Filtering By Components and Conditions

You may want to send the messages that come from a specific component that makes up ExtremeXOS or to send the message generated by a specific condition. For example, you might want to send only those messages that come from the STP component, or send the message that occurs when the IP.Forwarding.SlowPathDrop condition occurs. Or you may want to exclude messages from a particular component or event.

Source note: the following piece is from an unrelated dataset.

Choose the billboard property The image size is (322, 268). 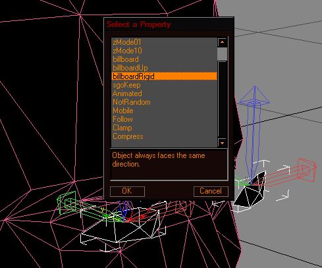164,59
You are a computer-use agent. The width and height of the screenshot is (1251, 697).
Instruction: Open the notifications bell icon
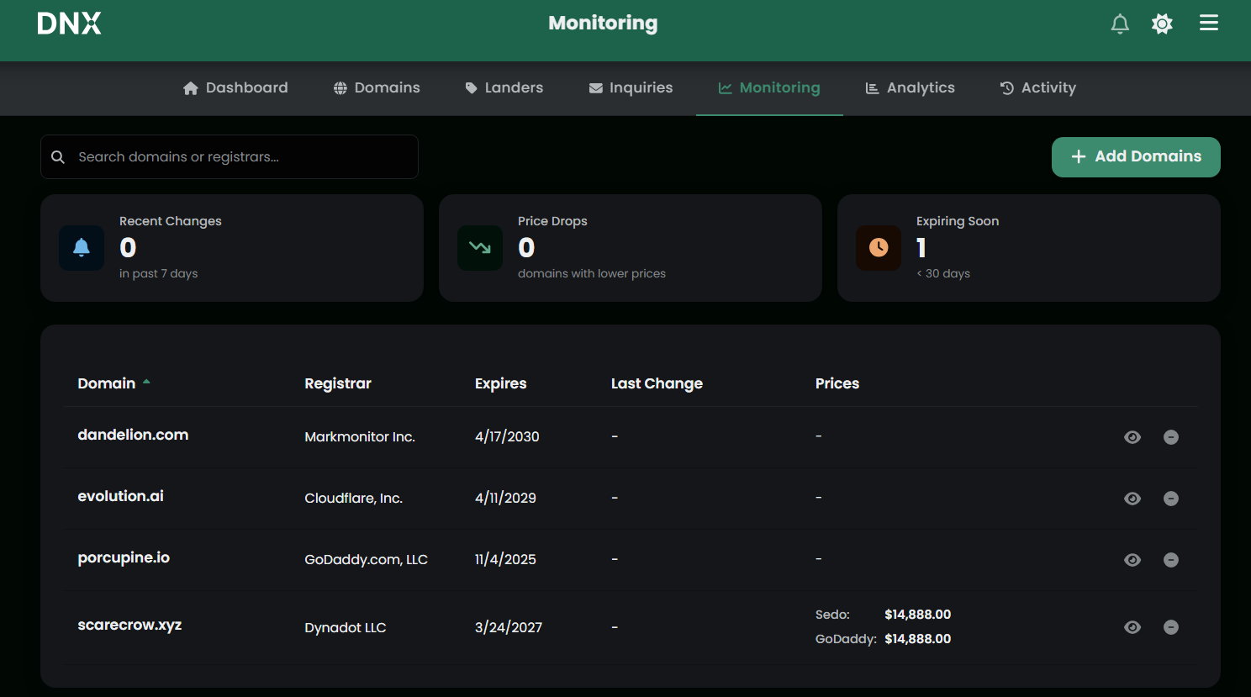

To do this, you construct a filter that passes only the items of interest, and you associate that filter with a target.

  1. The first step is to create the filter using the create log filter command.

    You can create a filter from scratch, or copy another filter to use as a starting point. (It may be easiest to copy an existing filter and modify it.)

  2. To create a filter, use the following command:
    create log filter name {copy filter_name}

    If you create a filter from scratch, that filter initially blocks all events until you add events (either the events from a component or a specific event condition) to pass. You might create a filter from scratch if you want to pass a small set of events and to block most events. If you want to exclude a small set of events, use the default filter that passes events at or above the default severity threshold (unless the filter has been modified), named DefaultFilter, that you can copy to use as a starting point for your filter.

  3. After you create your filter, you configure filter items that include or exclude events from the filter.

    Included events are passed; excluded events are blocked.

  4. To configure your filter, use the following command:
    configure log filter name [add | delete] {exclude} events [event-condition | [all | event-component] {severity severity {only}}]

    For example, if you create the filter myFilter from scratch, use the following command to include events:

    configure log filter myFilter add events stp

    All STP component events of at least the default threshold severity passes myFilter (for the STP component, the default severity threshold is error). You can further modify this filter by specifying additional conditions.

    For example, assume that myFilter is configured as before, and assume that you want to exclude the STP.CreatPortMsgFail event.

  5. To add that condition, use the following command:
    configure log filter myFilter add exclude events stp.creatportmsgfail
  6. You can also add events and subcomponents to the filter.

    For example, assume that myFilter is configured as before, and you want to include the STP.InBPDU subcomponent. To add that condition, use the following command:

    configure log filter myFilter add events stp.inbpdu
  7. You can continue to modify this filter by adding more filter items.

    The filters process events by comparing the event with the most recently configured filter item first. If the event matches this filter item, the incident is either included or excluded, depending on whether the exclude keyword was used. If necessary, subsequent filter items on the list are compared. If the list of filter items is exhausted with no match, the event is excluded and is blocked by the filter.

  8. To view the configuration of a filter, use the following command:
    show log configuration filter {filter_name}

    The following is sample output from this command (for the earlier filter):

    Log Filter Name: myFilter
    I/                                             Severity
    E  Comp.   Sub-comp.   Condition               CEWNISVD
    -  ------- ----------- ----------------------- --------
    I  STP     InBPDU                              --------
    E  STP                 CreatPortMsgFail        -E------
    I  STP                                         --------
    Include/Exclude: I - Include,  E - Exclude
    Component Unreg: * - Component/Subcomponent is not currently registered
    Severity Values: C - Critical,  E - Error,  W - Warning,  N - Notice,  I - Info
    Debug Severity : S - Debug-Summary,  V - Debug-Verbose,  D - Debug-Data
    + - Debug Severities, but log debug-mode not enabled
    If Match parameters present:
    Parameter Flags: S - Source,  D - Destination, (as applicable)
    I - Ingress,  E - Egress,  B - BGP
    Parameter Types: Port - Physical Port list,  Slot - Physical Slot #
    MAC  - MAC address,  IP - IP Address/netmask,  Mask - Netmask
    VID  - Virtual LAN ID (tag),  VLAN - Virtual LAN name
    L4   - Layer-4 Port #,  Num  - Number,  Str  - String
    Nbr  - Neighbor, Rtr  - Routerid, EAPS - EAPS Domain
    Proc - Process Name
    Strict Match   : Y - every match parameter entered must be present in the event
    N - match parameters need not be present in the event
    

    The show log configuration filter command shows each filter item, in the order that it will be applied and whether it will be included or excluded. The above output shows the three filter items, one including events from the STP.InBPDU component, one excluding the event STP.CreatPortMsgFail, and the next including the remaining events from the STP component. The severity value is shown as “*”, indicating that the component‘s default severity threshold controls which messages are passed. The Parameter(s) heading is empty for this filter because no match is configured for this filter. Matches are described in Matching Expressions.

Each time a filter item is added to or deleted from a given filter, the specified events are compared against the current configuration of the filter to try to logically simplify the configuration. Existing items will be replaced by logically simpler items if the new item enables rewriting the filter. If the new item is already included or excluded from the currently configured filter, the new item is not added to the filter.